About 30 Blaine and Birch Bay residents attended a public hearing Monday to voice their approval of a park and recreation plan that would improve trails and walkability within the city of Blaine and beyond.
The plan, called the non-motorized transportation plan, is an ammendment to the city’s parks and recreation plan, adopted in 2004.

If approved by Blaine City Council, it would provide for the development of trail and bikeway systems, as well as the preservation of open space throughout the community, including new greenways, waterfront access and parks.

City planners said they envision the plan linking together neighborhoods, parks, schools, commercial centers and points of natural, scenic, cultural or historic interest. It would also help link the city of Blaine to the community of Birch Bay and across the border to White Rock, B.C.

Terry Johnston, a spokesperson for the Northwest Parks and Recreation District 2, which encompasses the greater Blaine and Birch Bay urban growth area, said he liked the plan and that its goals would complement the mission of the district to create better connectivity.

He added that, if implemented, the plan could add to the quality of life and ultimately the area’s economic viability as businesses would be more likely to locate here.

“This is an idea of what can be done between now and 20 years from now to make this community more liveable,” Johnston said. “I can remember being down in Portland where they have a trail going from Gresham all the way to downtown Portland, it’s beautiful.”

Pat Madsen, who uses a wheelchair to “cycle” an estimated 2,400 miles on Blaine roads each year, got a round of applause when he told council members improvements are sorely needed to make roadways safe for bicyclists, joggers and walkers.

“The danger is very, very real,” he said. “I don’t know how many times I’ve been flipped off, and it’s usually out of state license plates.
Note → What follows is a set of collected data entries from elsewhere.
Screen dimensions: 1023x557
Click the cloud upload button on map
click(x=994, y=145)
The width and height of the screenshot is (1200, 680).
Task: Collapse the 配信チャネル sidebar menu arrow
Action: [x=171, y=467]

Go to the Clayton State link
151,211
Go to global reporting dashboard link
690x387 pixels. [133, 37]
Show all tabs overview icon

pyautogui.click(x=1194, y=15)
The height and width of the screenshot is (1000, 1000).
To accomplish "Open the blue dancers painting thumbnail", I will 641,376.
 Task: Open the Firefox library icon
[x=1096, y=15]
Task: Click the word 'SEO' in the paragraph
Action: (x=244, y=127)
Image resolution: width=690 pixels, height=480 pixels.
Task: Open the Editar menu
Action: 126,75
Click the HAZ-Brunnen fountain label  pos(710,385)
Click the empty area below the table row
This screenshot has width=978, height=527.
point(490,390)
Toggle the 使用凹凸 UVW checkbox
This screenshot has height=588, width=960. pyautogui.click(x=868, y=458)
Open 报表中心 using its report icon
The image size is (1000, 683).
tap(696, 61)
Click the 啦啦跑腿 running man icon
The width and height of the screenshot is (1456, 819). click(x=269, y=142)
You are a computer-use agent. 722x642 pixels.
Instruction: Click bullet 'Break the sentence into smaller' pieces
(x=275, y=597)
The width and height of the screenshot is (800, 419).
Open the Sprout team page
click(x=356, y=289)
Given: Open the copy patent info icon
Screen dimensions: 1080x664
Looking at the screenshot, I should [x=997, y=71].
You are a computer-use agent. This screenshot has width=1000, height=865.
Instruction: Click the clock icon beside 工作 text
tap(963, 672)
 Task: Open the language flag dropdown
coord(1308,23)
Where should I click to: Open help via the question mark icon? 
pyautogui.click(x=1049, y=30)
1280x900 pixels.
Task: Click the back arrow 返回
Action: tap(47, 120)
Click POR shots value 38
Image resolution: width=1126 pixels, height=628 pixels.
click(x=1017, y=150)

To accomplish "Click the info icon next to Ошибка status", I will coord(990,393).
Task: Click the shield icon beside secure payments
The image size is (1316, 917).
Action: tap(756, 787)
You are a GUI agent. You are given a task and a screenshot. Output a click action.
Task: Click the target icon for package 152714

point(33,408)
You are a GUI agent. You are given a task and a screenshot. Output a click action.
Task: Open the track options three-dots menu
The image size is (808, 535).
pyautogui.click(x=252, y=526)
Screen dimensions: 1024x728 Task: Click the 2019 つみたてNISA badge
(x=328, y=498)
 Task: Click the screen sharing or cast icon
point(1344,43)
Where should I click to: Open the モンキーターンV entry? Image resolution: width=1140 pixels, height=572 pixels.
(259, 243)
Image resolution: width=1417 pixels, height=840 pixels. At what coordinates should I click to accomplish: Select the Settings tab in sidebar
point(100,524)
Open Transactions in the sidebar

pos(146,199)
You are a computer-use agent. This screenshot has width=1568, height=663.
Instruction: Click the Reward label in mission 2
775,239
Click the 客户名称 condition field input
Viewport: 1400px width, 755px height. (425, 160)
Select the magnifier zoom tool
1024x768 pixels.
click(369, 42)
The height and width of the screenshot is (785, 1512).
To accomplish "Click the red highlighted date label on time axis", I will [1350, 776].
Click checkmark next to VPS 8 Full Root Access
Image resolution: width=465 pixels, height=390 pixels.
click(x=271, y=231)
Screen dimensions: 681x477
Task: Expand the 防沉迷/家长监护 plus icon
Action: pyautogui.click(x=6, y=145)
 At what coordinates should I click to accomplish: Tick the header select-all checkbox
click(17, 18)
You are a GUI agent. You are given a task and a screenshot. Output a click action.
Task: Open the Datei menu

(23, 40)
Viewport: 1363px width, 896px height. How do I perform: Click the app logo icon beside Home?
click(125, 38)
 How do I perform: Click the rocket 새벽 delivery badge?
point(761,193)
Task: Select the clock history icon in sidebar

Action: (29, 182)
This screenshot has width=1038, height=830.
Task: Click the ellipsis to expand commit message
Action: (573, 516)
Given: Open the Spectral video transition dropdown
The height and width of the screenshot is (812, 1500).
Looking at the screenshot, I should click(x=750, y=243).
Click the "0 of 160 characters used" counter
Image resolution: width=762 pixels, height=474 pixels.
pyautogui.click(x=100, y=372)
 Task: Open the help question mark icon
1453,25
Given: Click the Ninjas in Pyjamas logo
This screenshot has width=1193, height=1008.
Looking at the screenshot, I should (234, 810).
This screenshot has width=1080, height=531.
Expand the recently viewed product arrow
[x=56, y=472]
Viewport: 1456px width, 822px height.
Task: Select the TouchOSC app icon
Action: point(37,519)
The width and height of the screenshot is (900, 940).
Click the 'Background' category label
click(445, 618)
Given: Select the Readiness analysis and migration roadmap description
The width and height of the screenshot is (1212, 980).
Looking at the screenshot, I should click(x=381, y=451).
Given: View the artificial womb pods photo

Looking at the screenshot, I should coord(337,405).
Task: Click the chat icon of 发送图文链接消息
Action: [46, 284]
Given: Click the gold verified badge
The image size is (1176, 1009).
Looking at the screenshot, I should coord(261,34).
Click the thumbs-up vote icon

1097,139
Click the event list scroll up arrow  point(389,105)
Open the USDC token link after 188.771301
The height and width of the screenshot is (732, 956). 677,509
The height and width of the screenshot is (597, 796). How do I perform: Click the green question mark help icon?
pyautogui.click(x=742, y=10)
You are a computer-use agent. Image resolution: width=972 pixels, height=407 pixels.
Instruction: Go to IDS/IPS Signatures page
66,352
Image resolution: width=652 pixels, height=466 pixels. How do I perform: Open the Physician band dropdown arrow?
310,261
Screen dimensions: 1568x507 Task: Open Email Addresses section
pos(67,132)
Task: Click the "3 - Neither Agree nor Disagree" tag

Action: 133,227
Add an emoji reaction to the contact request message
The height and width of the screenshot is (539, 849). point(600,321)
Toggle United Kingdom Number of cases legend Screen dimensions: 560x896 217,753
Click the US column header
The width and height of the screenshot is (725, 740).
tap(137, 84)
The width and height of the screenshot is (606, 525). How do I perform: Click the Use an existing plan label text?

The worst thing that’s going to happen is people are going to get healthier and businesses are going to locate here. We seem to always be talking about tourism but at the same time, when do we get something that’s going to be for us? What about the ones that are here already?”

Tabitha Thorpe, who said she moved to Blaine three months ago because of the city’s proximity to natural areas, agreed.

“I think it’s a great plan, the reason we moved here was because of the nature but roads here are very dangerous. I’m hoping there is also a way to work with Whatcom County in the future to create more interconnectiveness,” she said.

Council members Jason Overstreet and Scott Dodd said they, too, liked the plan but had some reservations about funding, right-of-ways and private property rights.

“I’m not poo-pooing the plan, but they do very rapidly become the real thing and then we have to find ways to fund it,” Overstreet said. “I would like to see this plan amended to see a funding mechanism built into it.”

The council will make a decision on the plan during their next meeting at 7 p.m. February 9.